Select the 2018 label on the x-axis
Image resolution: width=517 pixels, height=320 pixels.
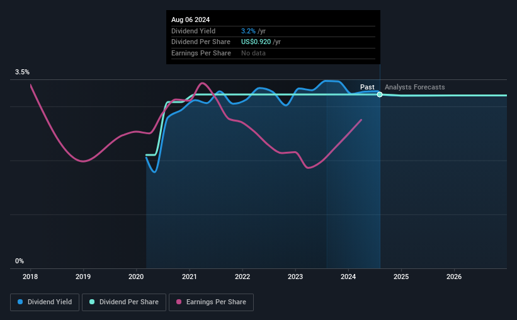30,277
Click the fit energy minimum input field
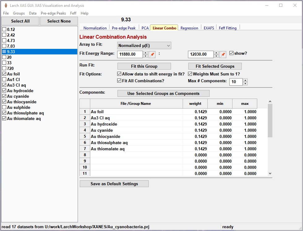Image resolution: width=303 pixels, height=231 pixels. [130, 54]
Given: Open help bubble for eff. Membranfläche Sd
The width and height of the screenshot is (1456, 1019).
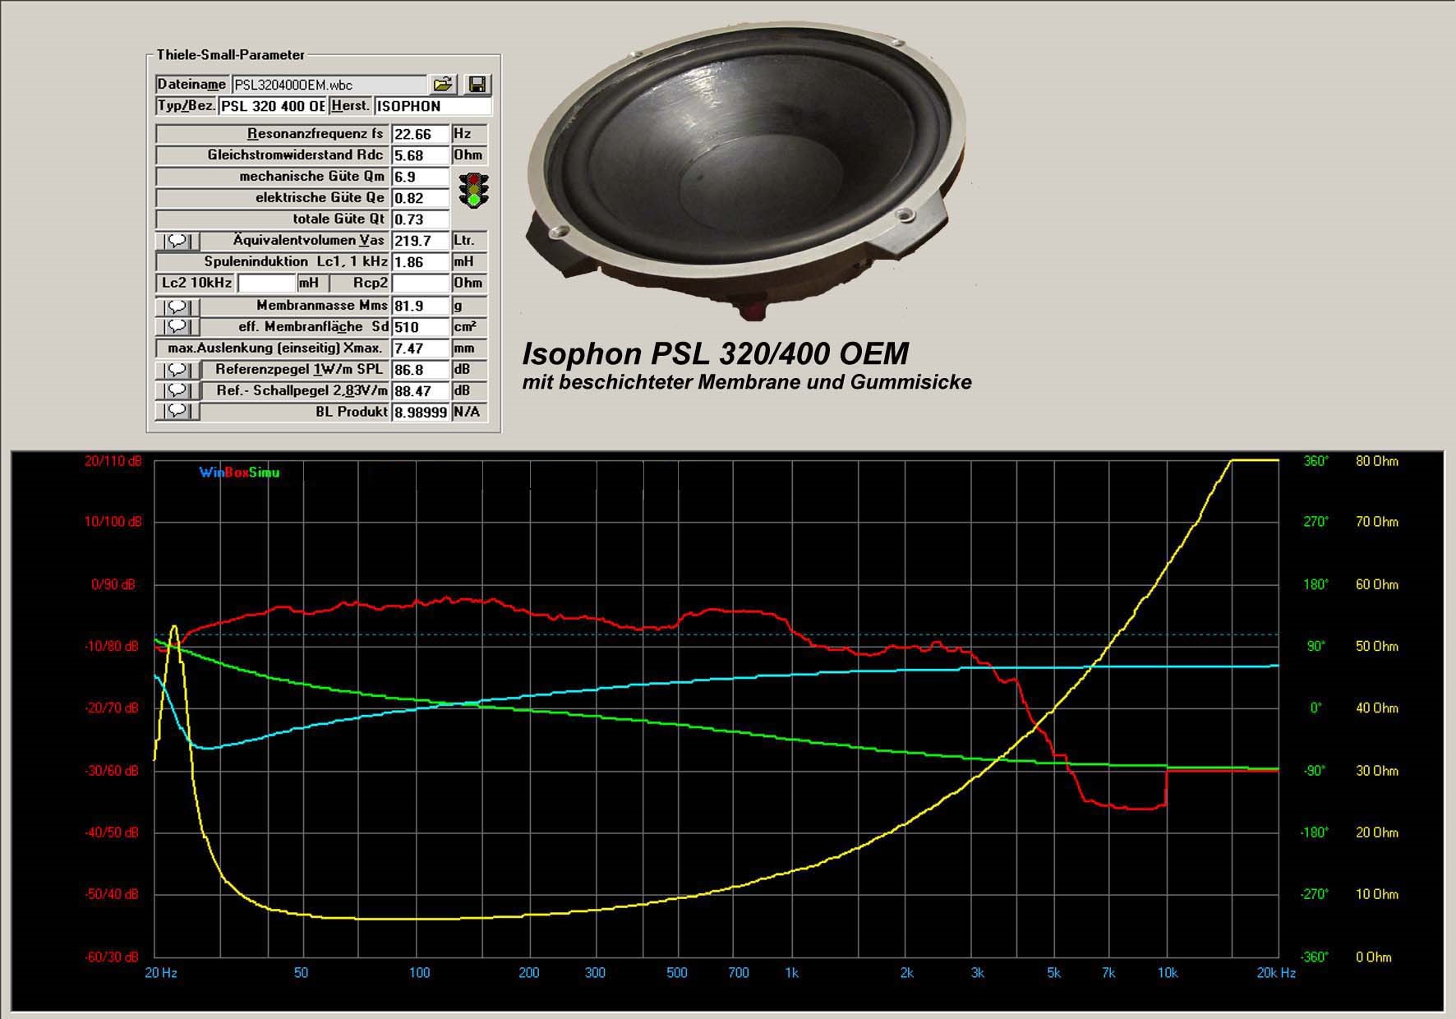Looking at the screenshot, I should pos(178,327).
···
Directive:
Reproduce the rows above word for word, leaving out the pictures.

Task result:
Select the 2018 label on the x-axis
Image resolution: width=517 pixels, height=320 pixels.
30,277
Click the fit energy minimum input field
Image resolution: width=303 pixels, height=231 pixels. [130, 54]
Given: Open help bubble for eff. Membranfläche Sd
The width and height of the screenshot is (1456, 1019).
Looking at the screenshot, I should pos(178,327).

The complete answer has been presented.